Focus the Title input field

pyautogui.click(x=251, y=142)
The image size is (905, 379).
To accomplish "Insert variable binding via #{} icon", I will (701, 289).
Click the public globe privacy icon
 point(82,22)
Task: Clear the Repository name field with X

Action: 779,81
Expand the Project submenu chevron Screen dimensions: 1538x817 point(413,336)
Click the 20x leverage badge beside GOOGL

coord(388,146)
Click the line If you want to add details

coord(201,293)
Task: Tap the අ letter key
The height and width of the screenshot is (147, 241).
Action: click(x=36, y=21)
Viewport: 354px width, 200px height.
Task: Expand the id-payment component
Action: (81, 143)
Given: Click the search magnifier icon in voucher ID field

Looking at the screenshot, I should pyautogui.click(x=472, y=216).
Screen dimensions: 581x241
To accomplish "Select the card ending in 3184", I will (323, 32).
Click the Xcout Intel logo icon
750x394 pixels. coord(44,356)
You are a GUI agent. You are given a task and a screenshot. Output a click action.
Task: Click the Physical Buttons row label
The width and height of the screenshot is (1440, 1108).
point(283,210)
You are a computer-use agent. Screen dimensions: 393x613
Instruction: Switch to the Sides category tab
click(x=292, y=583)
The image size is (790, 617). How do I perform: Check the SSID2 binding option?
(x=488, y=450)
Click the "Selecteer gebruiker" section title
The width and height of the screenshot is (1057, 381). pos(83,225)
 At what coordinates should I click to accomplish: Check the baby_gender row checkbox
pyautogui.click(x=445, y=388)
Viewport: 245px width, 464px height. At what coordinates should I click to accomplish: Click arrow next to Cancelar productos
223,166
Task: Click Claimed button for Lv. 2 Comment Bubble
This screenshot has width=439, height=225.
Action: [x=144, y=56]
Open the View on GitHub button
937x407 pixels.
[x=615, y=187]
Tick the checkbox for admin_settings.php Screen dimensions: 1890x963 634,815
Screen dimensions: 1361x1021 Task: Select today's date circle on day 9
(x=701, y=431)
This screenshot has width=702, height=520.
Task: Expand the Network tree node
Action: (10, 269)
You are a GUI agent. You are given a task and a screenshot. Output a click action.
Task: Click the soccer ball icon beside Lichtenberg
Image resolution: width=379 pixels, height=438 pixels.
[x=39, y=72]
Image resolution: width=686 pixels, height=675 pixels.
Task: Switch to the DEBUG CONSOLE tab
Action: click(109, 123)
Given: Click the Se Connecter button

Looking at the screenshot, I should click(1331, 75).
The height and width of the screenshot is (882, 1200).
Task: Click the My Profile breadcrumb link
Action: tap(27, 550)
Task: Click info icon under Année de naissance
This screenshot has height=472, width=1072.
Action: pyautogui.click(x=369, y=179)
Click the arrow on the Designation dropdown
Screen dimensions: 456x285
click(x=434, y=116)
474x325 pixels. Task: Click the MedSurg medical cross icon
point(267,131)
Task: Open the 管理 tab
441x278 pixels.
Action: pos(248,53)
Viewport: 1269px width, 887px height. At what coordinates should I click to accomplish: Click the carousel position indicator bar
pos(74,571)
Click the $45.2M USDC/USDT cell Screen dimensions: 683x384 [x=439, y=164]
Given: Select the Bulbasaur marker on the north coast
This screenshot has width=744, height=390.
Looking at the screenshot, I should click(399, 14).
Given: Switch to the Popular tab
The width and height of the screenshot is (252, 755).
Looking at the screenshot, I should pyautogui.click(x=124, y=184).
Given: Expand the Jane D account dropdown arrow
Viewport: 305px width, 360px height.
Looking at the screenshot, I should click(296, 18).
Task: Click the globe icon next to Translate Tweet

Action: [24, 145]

------------------------

DESCRIPTION OF THE TASK
Copy out the records verbatim from the line containing "Task: Clear the Repository name field with X" to the line containing "coord(201,293)", with both of those lines included.

TASK ANSWER
Task: Clear the Repository name field with X

Action: 779,81
Expand the Project submenu chevron Screen dimensions: 1538x817 point(413,336)
Click the 20x leverage badge beside GOOGL

coord(388,146)
Click the line If you want to add details

coord(201,293)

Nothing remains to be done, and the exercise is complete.